Segment Start: RECORDS SHOWN
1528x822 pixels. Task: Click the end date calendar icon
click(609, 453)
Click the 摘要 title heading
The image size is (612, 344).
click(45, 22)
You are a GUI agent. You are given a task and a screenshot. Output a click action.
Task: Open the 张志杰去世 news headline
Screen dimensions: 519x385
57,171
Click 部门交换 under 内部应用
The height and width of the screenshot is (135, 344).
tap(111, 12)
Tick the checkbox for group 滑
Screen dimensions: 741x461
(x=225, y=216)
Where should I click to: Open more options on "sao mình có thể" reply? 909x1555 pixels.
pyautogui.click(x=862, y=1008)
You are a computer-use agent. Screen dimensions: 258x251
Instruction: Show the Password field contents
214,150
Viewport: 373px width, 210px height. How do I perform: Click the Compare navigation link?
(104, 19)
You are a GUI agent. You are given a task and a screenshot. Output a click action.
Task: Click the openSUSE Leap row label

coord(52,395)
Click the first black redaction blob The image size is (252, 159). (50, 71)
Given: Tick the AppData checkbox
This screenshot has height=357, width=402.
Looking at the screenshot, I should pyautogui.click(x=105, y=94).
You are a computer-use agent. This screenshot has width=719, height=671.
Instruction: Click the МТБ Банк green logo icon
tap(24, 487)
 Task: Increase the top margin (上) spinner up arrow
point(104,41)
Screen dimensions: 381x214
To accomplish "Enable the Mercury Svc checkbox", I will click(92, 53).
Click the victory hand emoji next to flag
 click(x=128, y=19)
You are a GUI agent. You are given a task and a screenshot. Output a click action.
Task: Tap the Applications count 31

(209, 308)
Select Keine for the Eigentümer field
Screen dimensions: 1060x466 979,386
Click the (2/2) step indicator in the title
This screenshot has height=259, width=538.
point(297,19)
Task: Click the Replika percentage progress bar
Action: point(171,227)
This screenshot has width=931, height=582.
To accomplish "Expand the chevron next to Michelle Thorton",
Segment End: RECORDS SHOWN
YOUR GOAL: Line by line, copy the records exactly.

REPLY:
1528x822 pixels. Task: Click the end date calendar icon
click(609, 453)
Click the 摘要 title heading
The image size is (612, 344).
click(45, 22)
You are a GUI agent. You are given a task and a screenshot. Output a click action.
Task: Open the 张志杰去世 news headline
Screen dimensions: 519x385
57,171
Click 部门交换 under 内部应用
The height and width of the screenshot is (135, 344).
tap(111, 12)
Tick the checkbox for group 滑
Screen dimensions: 741x461
(x=225, y=216)
Where should I click to: Open more options on "sao mình có thể" reply? 909x1555 pixels.
pyautogui.click(x=862, y=1008)
You are a computer-use agent. Screen dimensions: 258x251
Instruction: Show the Password field contents
214,150
Viewport: 373px width, 210px height. How do I perform: Click the Compare navigation link?
(104, 19)
You are a GUI agent. You are given a task and a screenshot. Output a click action.
Task: Click the openSUSE Leap row label

coord(52,395)
Click the first black redaction blob The image size is (252, 159). (50, 71)
Given: Tick the AppData checkbox
This screenshot has height=357, width=402.
Looking at the screenshot, I should pyautogui.click(x=105, y=94).
You are a computer-use agent. This screenshot has width=719, height=671.
Instruction: Click the МТБ Банк green logo icon
tap(24, 487)
 Task: Increase the top margin (上) spinner up arrow
point(104,41)
Screen dimensions: 381x214
To accomplish "Enable the Mercury Svc checkbox", I will click(92, 53).
Click the victory hand emoji next to flag
 click(x=128, y=19)
You are a GUI agent. You are given a task and a screenshot. Output a click action.
Task: Tap the Applications count 31

(209, 308)
Select Keine for the Eigentümer field
Screen dimensions: 1060x466 979,386
Click the (2/2) step indicator in the title
This screenshot has height=259, width=538.
point(297,19)
Task: Click the Replika percentage progress bar
Action: point(171,227)
This screenshot has width=931, height=582.
To accomplish "Expand the chevron next to Michelle Thorton",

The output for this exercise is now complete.